The task ▸ Look through the records below, and whenever a line contains "Given", copy it.

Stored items
______________________________

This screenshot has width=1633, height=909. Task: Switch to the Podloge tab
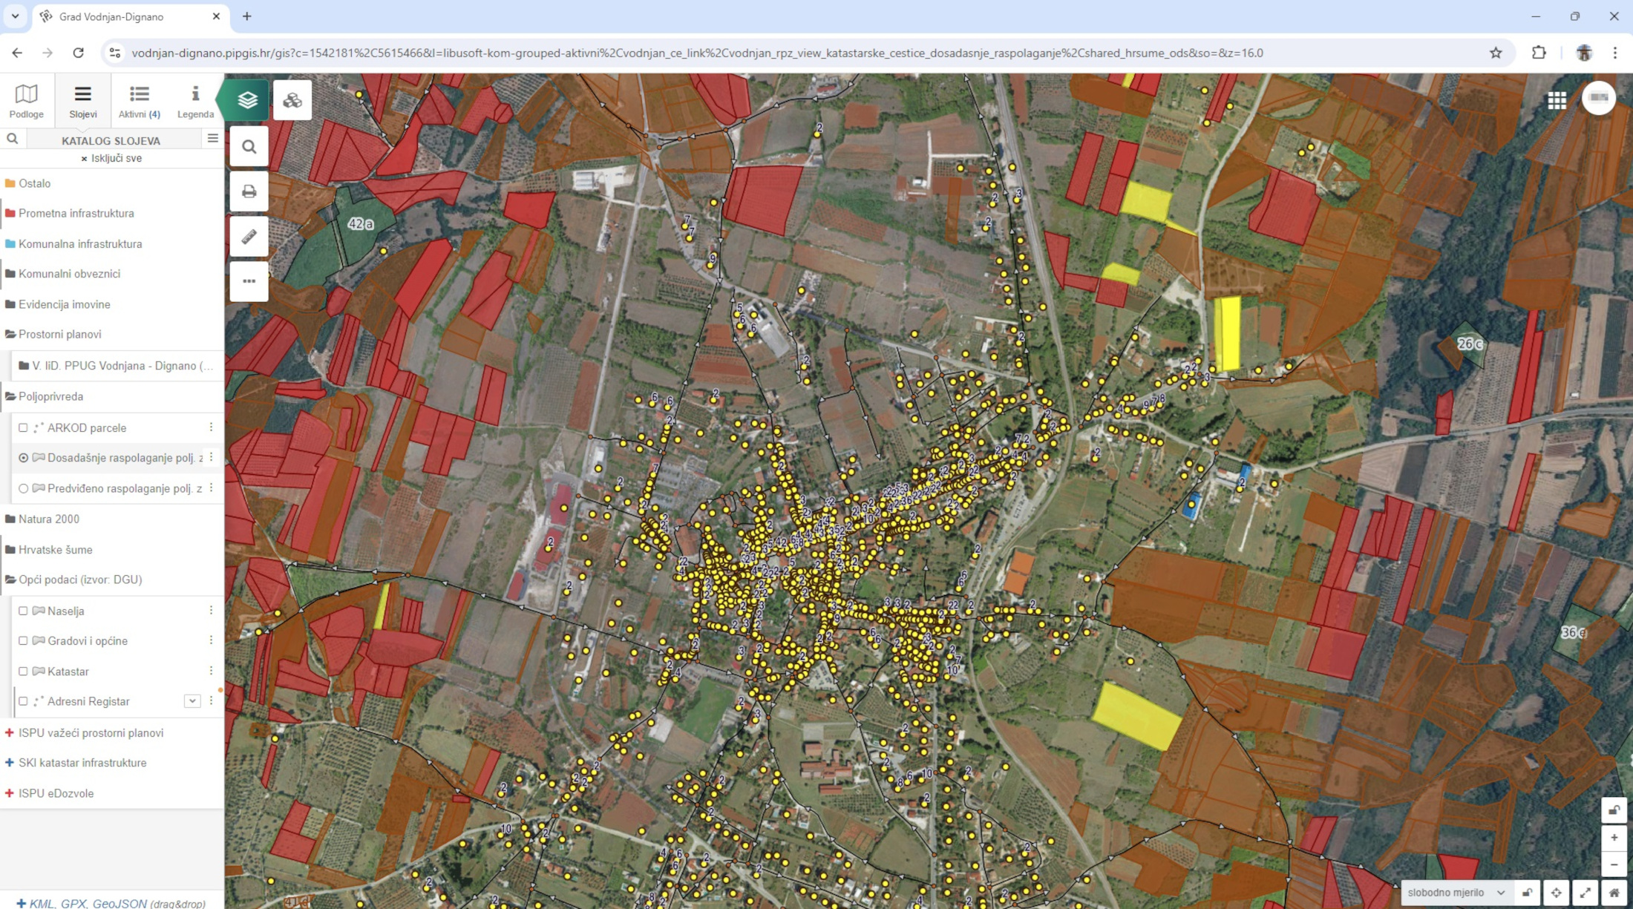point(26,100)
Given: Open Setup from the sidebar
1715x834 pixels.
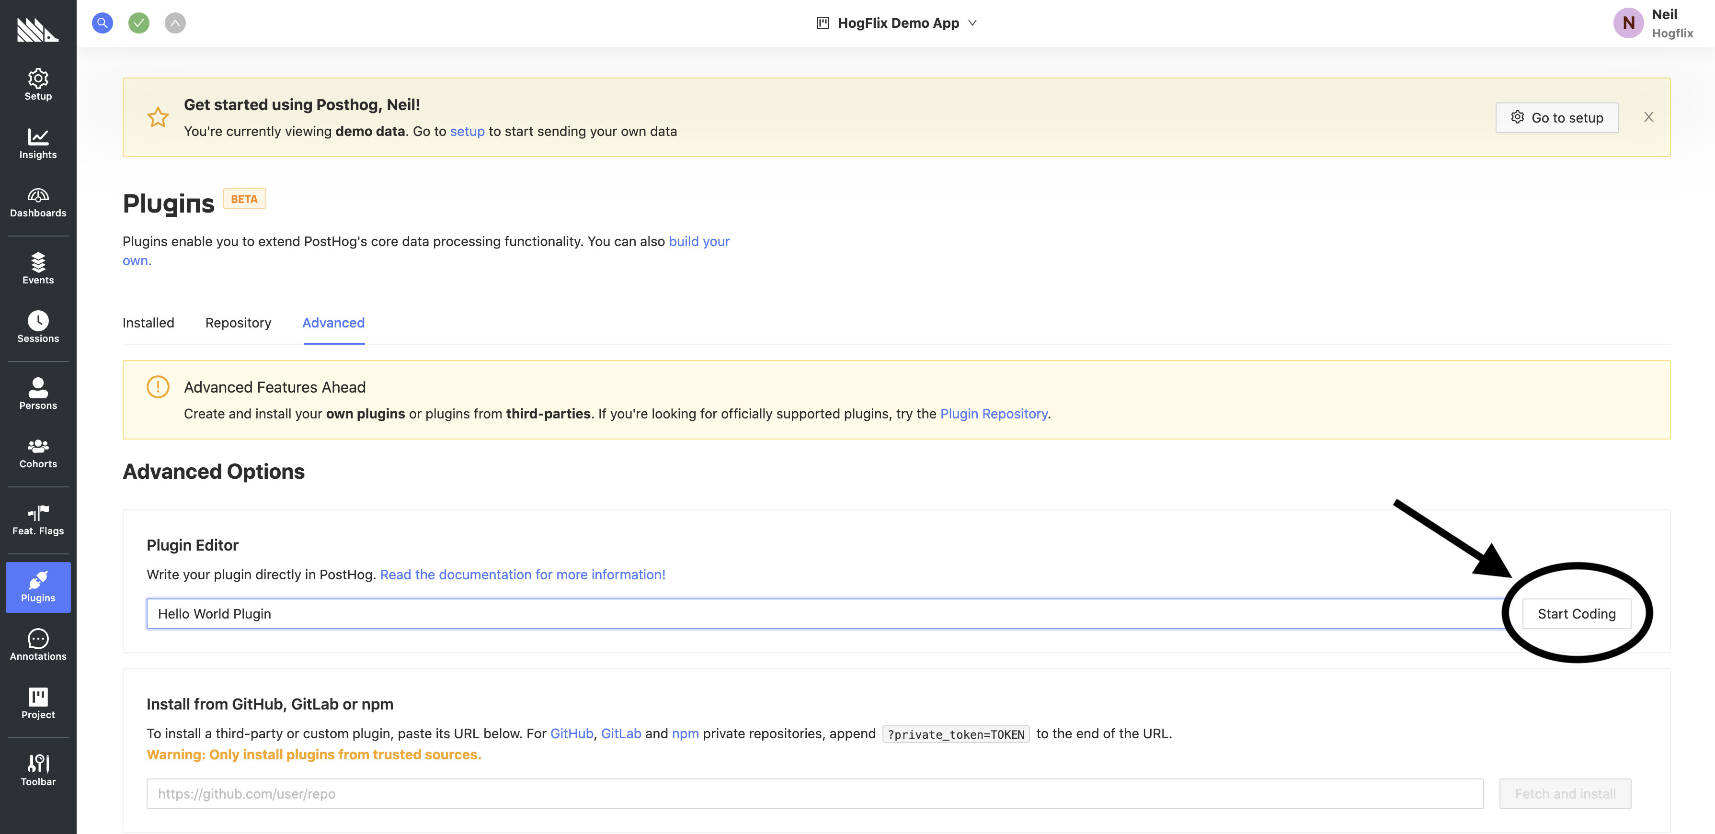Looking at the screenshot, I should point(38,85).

______________________________

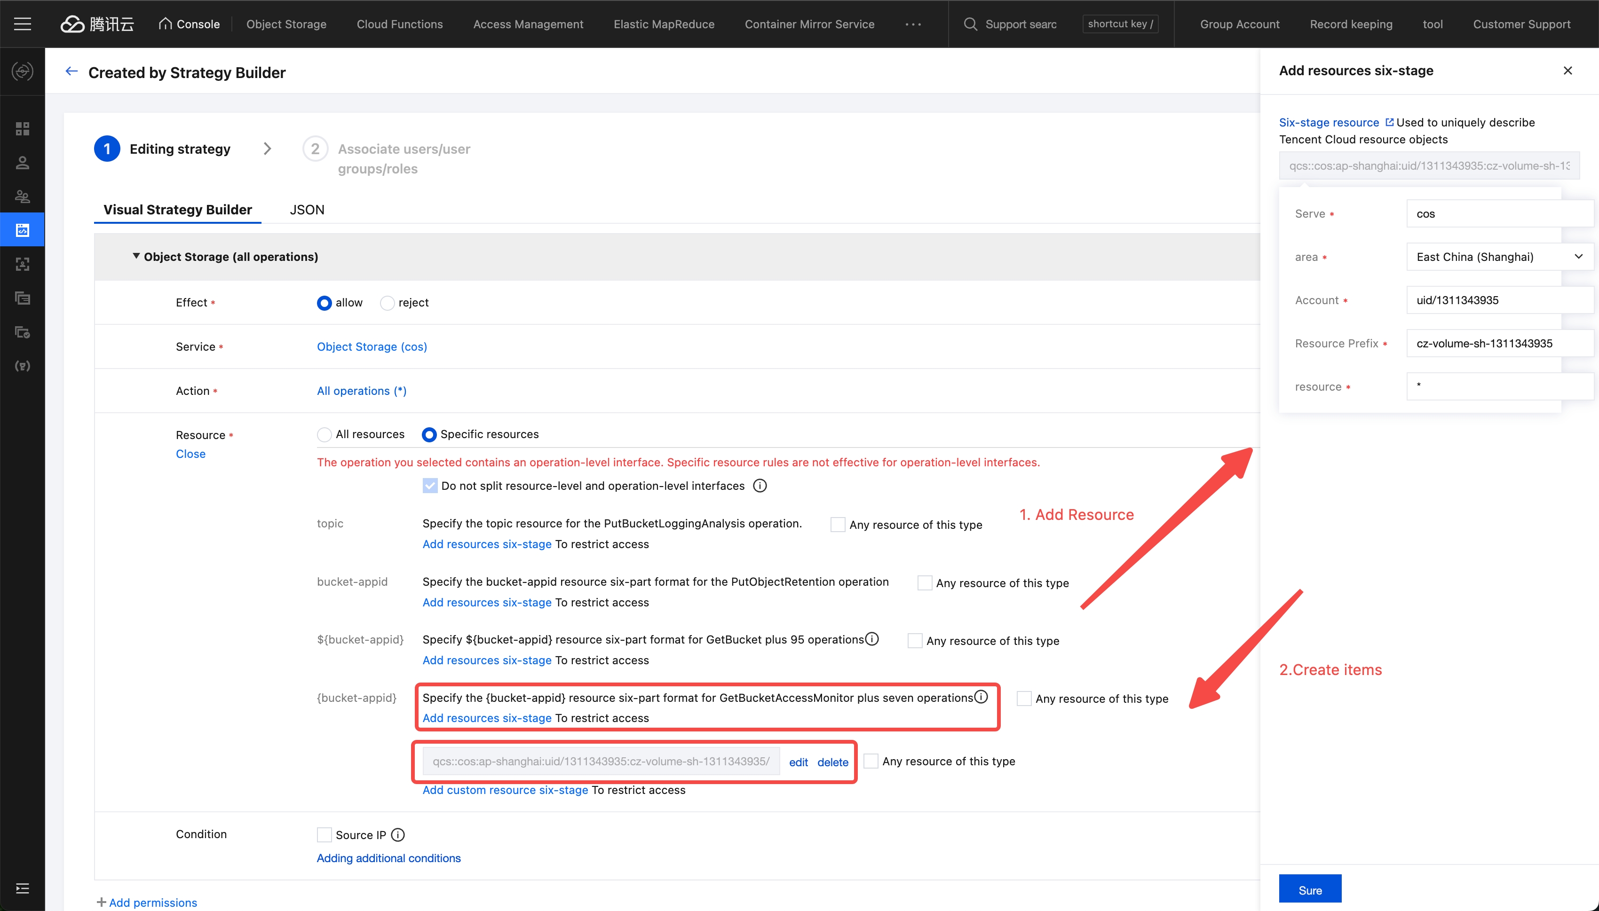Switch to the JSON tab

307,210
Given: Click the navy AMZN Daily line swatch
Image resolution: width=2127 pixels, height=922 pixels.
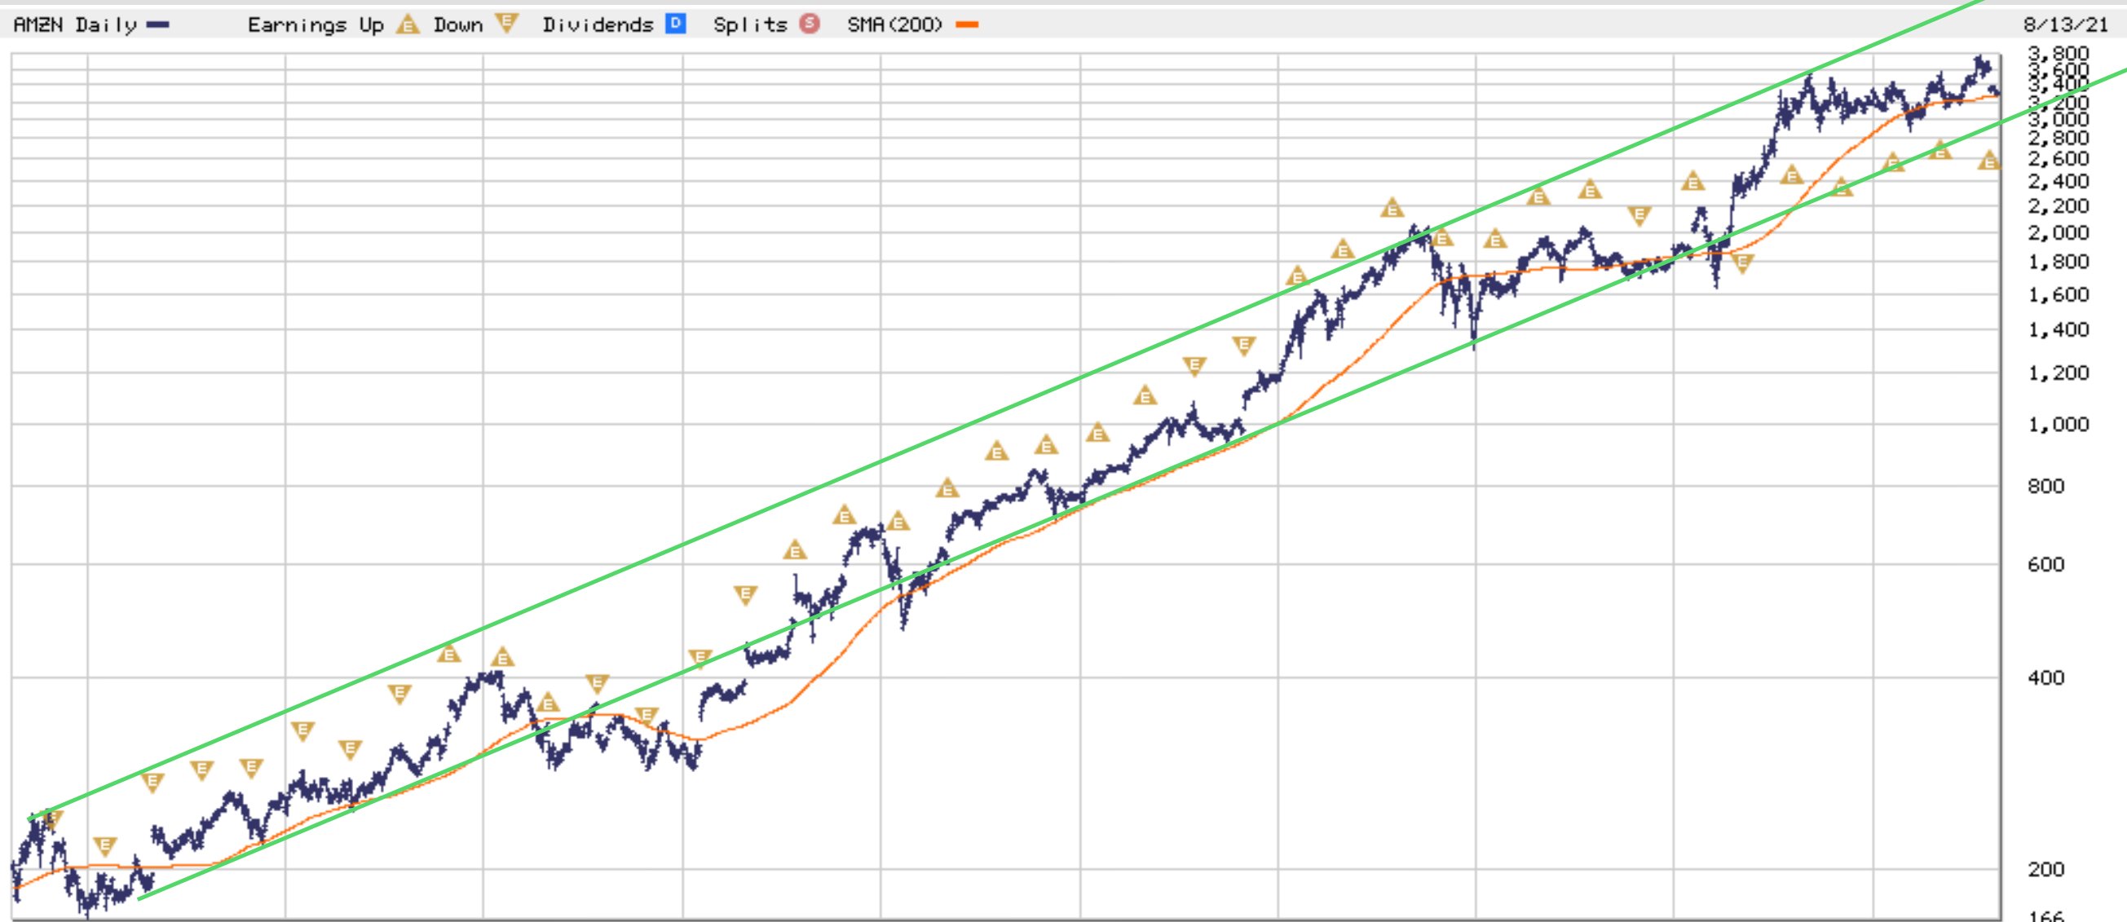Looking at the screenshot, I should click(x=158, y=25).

______________________________

Finished exercise ▸
Given: Open Setup from the sidebar
Given: Click the navy AMZN Daily line swatch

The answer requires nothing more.